Who Buries the Dead

They bowled along in silence until they’d passed the Hyde Park Turnpike and were weaving their way through the quiet, rain-drenched streets of Mayfair. Then Tom said suddenly, “If ye didn’t like ’im, then why ye care that somebody offed ’im?”


“Because even those who own West Indies plantations don’t deserve to be brutally murdered. Apart from which, I find the idea of sharing my city with someone who goes around cutting off the heads of his enemies somewhat disconcerting.”

“Discon-what?”

“Disconcerting. It makes me feel . . . uncomfortable.”

“I reckon it was a Frenchman,” said Tom, who had a profound suspicion of foreigners in general and the French in particular. “They’re always cuttin’ off folks’ ’eads.”

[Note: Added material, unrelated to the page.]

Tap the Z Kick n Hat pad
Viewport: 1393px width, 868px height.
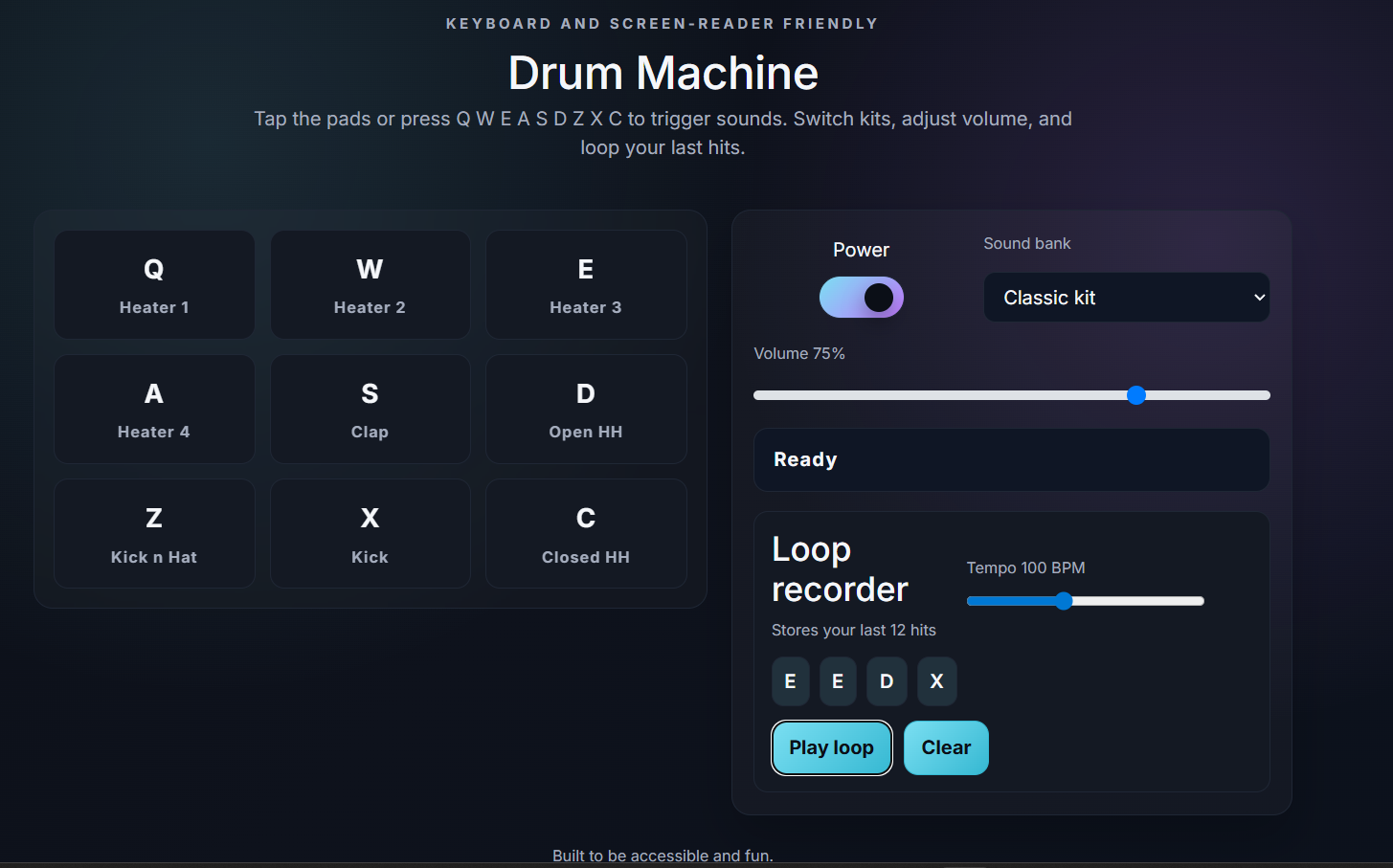coord(153,533)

“An interesting theory that certainly merits consideration.” Sebastian drew up before the front steps of his Brook Street town house. The oil lamps mounted on either side of the door cast a soft pool of golden light across the wet paving, but the house itself was dark and quiet, its inhabitants still sleeping. “Take care of the horses, then go to bed and stay there. It’s nearly dawn.”

Tom scrambled forward to take the reins as Sebastian dropped lightly to the pavement. “Ye gonna ’ave a lie-in?”

“No.”

“Then I don’t reckon I will,” said Tom, his chin jutting forward mulishly.

Sebastian grunted. The lad’s grasp of the concept of obedience was still rather shaky.

He watched Tom drive off toward the mews, then turned to enter the house. Moving quietly, he stripped off his clothes in the dressing room and slipped into bed beside Hero. He didn’t want to wake her. But the need to feel her warm, vital body against his was too strong. He carefully slid one arm around her waist and pressed his chest against the long line of her back.

Her hand came up to rest on his, and in the darkness he saw her lips curve into a soft smile as she shifted so she could look at him over her shoulder. “You were a long time,” she said. “Was it as bad as Sir Henry’s message led you to expect?”

“Worse.” He buried his face in the dark, fragrant fall of her hair. “Go back to sleep.”

“Can you sleep?”

“In a while.”

“I can help,” she said huskily, her hand sliding low over his naked hip, his breath catching in his throat as she turned in his arms and covered his mouth with hers.



He came downstairs the next morning to find Hero in the entryway wearing a hunter green pelisse and velvet hat with three plums. She was pulling on a pair of soft kid gloves but paused when she looked up and saw him.

“Well, good morning,” she said, her eyes gently smiling at him. “I didn’t expect to see you up this early.”

“It’s not early.”

She shifted to adjust her hat in the looking glass over the console. “It is when you’ve been up most of the night.”

She was an extraordinarily tall woman, nearly as tall as Sebastian, with hair of a rich medium brown and fine gray eyes that sparkled with an intelligence of almost frightening intensity. She had the kind of looks more often described as handsome than pretty, with a strong chin, a wide mouth, and an aquiline nose she had inherited from her father, Lord Jarvis, a distant cousin of the mad old King George and the real power behind the Prince of Wales’s fragile regency. Once, Jarvis had tried to have Sebastian killed—and undoubtedly still would, if he found it expedient.

“Another interview?” he asked, watching her tilt her hat just so. “What is it this time? Dustmen? Chimney sweeps? Flower girls?”

“Costermongers.”

“Ah.”

She was writing a series of articles on London’s working poor that she intended to eventually gather together into a book. It was a project that disgusted her father, both because he considered such activities unsuitable for a female, and because the entire undertaking smacked of the kind of radicalism he abhorred. But then, Hero had never allowed her father’s expectations or prejudices to constrain her.

She said, “Stanley Preston’s murder is in all the morning papers. Was he truly decapitated?”

“He was.”

She pivoted slowly to face him again, her eyes wide and still.

He said, “Do you have a moment? There’s something I’d like you to see.”

“Of course.” Slipping off her pelisse, she followed him into the library, where he’d left the ancient metal strap on his desk.

“I found this not far from Preston’s body.” He handed her the length of lead and gave her a brief description of the scene at the bridge.

“‘King Charles, 1648,’” she read, then looked up at him. “I don’t understand. What is it?”

“I could be wrong, but I’ve seen strips of metal like this before, wrapped around old coffins.”

“Surely you’re not suggesting this came from the coffin of Charles I?”